Rank-and-file unionists understand the needs of immigrants because they share them. Workers in organized labor can and must push their leadership to take the right stand.

Second, the movement will advance by leaps and bounds by utilizing the concept of a united front.

A united front is the coming together of many workingclass groups under the same banner for the same cause. The autonomous groups within it represent many issues, such as stopping the war, women’s liberation, youth activism, or workers’ rights. But the united front is distinguished from other broad coalitions in that it doesn’t work with, make deals with, or concede anything to the ruling class or their puppets, like Democratic Party officials or careerist demagogues. One of the immediate things a united front for immigrant rights could organize around is the defense of students and undocumented workers facing reprisals and retaliation at their schools, in their workplaces, or by la Migra.

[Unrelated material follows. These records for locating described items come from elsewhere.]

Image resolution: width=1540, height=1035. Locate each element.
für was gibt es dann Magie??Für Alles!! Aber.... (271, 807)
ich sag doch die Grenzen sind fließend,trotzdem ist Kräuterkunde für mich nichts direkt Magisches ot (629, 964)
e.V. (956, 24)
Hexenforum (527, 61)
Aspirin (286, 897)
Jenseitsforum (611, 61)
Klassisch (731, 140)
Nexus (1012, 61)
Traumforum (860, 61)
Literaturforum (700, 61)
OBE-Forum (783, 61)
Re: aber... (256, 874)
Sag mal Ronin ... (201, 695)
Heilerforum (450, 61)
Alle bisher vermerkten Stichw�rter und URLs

Finally, as a socialist and a feminist dad, I think the immigrant struggle must include the fight for women’s issues. It is important for men to speak up for women’s rights. Immigrant women suffer double or triple oppression and, because of this, they have the most to gain from battling for immigrant rights, amnesty and open borders. The struggle for women’s rights will also help to push the immigrant movement in a revolutionary direction, because feminism is a revolutionary question: capitalism simply cannot meet women’s needs and survive intact. And this is a much-needed direction for the movement.

For a world without borders! At the root, the problem for immigrants is capitalism, a system that exploits the poor to benefit the rich. Capitalism needs workers with no rights on both sides of the border. What we need is a system of planned, nonprofit production and distribution under workers’ control. In the spirit of the immigrant women who launched the fight for the 8-hour day, we must continue their vision of toppling the economic system that oppresses all workers and replace it with socialism.

Humanity needs to move to our next stage — not corporate globalization, but collective globalization, in which the needs of all will be met. We will have no use for national borders; people will not be forced to uproot their entire families from their homelands just to survive. Movement from place to place will be the free choice of free people.

• Abolish NAFTA, CAFTA, and all neoliberal free trade agreements! • No to the criminalization of immigrants! No to guest worker programs! Stop the raids by la Migra! • Amnesty now! Open the borders for workers! • End the war against Iraq! Fund union jobs and social services! • For a world free of want — for democratic socialism!

Eduardo Martínez Zapata works as an educator with migrant students and their families.